WRITTEN REQUEST: Can you continue the molfeat transformer documentation below from where it stops, ignoring the data that follows it?

Calculate features for molecules. Using call, instead of transform. If ignore_error is True, a list of features and valid ids are returned. Note that most Transfomers allow you to specify a return datatype.

Parameters:

Name	Type	Description	Default
`mols`	`List[Union[Mol, str]]`	Mol or SMILES of the molecules to be transformed	required
`enforce_dtype`	`bool`	whether to enforce the instance dtype in the generated fingerprint	`True`
`ignore_errors`	`bool`	Whether to ignore errors during featurization or raise an error.	`False`
`kwargs`		Named parameters for the transform method	`{}`

Returns:

Name	Type	Description
`feats`		list of valid features
`ids`		all valid molecule positions that did not failed during featurization. Only returned when ignore_errors is True.

Source code in molfeat/trans/base.py

def __call__(
    self,
    mols: List[Union[dm.Mol, str]],
    enforce_dtype: bool = True,
    ignore_errors: bool = False,
    **kwargs,
):
    r"""
    Calculate features for molecules. Using __call__, instead of transform.
    If ignore_error is True, a list of features and valid ids are returned.
    Note that most Transfomers allow you to specify
    a return datatype.

    Args:
        mols:  Mol or SMILES of the molecules to be transformed
        enforce_dtype: whether to enforce the instance dtype in the generated fingerprint
        ignore_errors: Whether to ignore errors during featurization or raise an error.
        kwargs: Named parameters for the transform method

    Returns:
        feats: list of valid features
        ids: all valid molecule positions that did not failed during featurization.
            Only returned when ignore_errors is True.

    """
    features = self.transform(mols, ignore_errors=ignore_errors, enforce_dtype=False, **kwargs)
    ids = np.arange(len(features))
    if ignore_errors:
        features, ids = self._filter_none(features)
    if self.dtype is not None and enforce_dtype:
        features = datatype.cast(features, dtype=self.dtype, columns=self.columns)
    if not ignore_errors:
        return features
    return features, ids

`batch_transform(transformer: Callable, mols: List[Union[dm.Mol, str]], batch_size: int = 256, n_jobs: Optional[int] = None, concatenate: bool = True, progress: bool = True, leave_progress: bool = False, **parallel_kwargs)` `staticmethod` ¶

Batched computation of featurization of a list of molecules

Parameters:

Name	Type	Description	Default
`transformer`	`Callable`	Fingerprint transformer	required
`mols`	`List[Union[Mol, str]]`	List of molecules to featurize	required
`batch_size`	`int`	Batch size	`256`
`n_jobs`	`Optional[int]`	number of jobs to run in parallel	`None`
`concatenate`	`bool`	Whether to concatenate the results or return the list of batched results	`True`
`progress`	`bool`	whether to show progress bar	`True`
`leave_progress`	`bool`	whether to leave progress bar after completion	`False`
`parallel_kwargs`		additional arguments to pass to dm.parallelized	`{}`

Returns:

Type	Description
	List of batches

Source code in molfeat/trans/base.py

@staticmethod
def batch_transform(
    transformer: Callable,
    mols: List[Union[dm.Mol, str]],
    batch_size: int = 256,
    n_jobs: Optional[int] = None,
    concatenate: bool = True,
    progress: bool = True,
    leave_progress: bool = False,
    **parallel_kwargs,
):
    """

INFORMATION SHOWN:
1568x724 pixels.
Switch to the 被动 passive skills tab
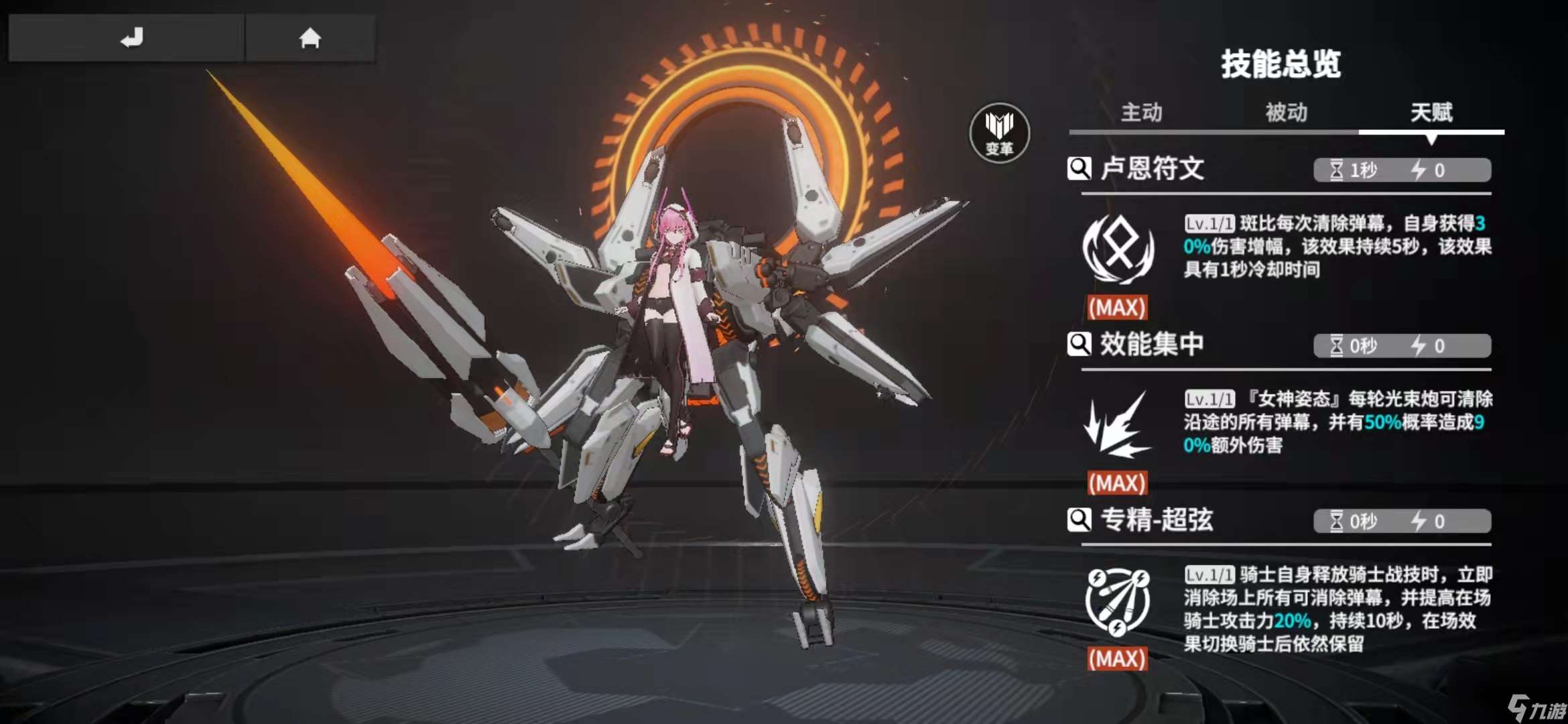tap(1286, 113)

THE RESULT:
    Batched computation of featurization of a list of molecules

    Args:
        transformer: Fingerprint transformer
        mols: List of molecules to featurize
        batch_size: Batch size
        n_jobs: number of jobs to run in parallel
        concatenate: Whether to concatenate the results or return the list of batched results
        progress: whether to show progress bar
        leave_progress: whether to leave progress bar after completion
        parallel_kwargs: additional arguments to pass to dm.parallelized

    Returns:
        List of batches
    """

    step_size = int(np.ceil(len(mols) / batch_size))
    batched_mols = np.array_split(mols, step_size)

    tqdm_kwargs = parallel_kwargs.setdefault("tqdm_kwargs", {})
    tqdm_kwargs.update(leave=leave_progress, desc="Batch compute:")
    parallel_kwargs["tqdm_kwargs"] = tqdm_kwargs

    # it's recommended to use a precomputed molecule transformer
    # instead of the internal cache for pretrained models
    cache_attr = "cache"
    existing_cache = getattr(transformer, cache_attr, None)
    if existing_cache is None:
        cache_attr = "precompute_cache"
        existing_cache = getattr(transformer, cache_attr, None)

    use_mp_cache = (
        existing_cache is not None
        and not isinstance(existing_cache, MPDataCache)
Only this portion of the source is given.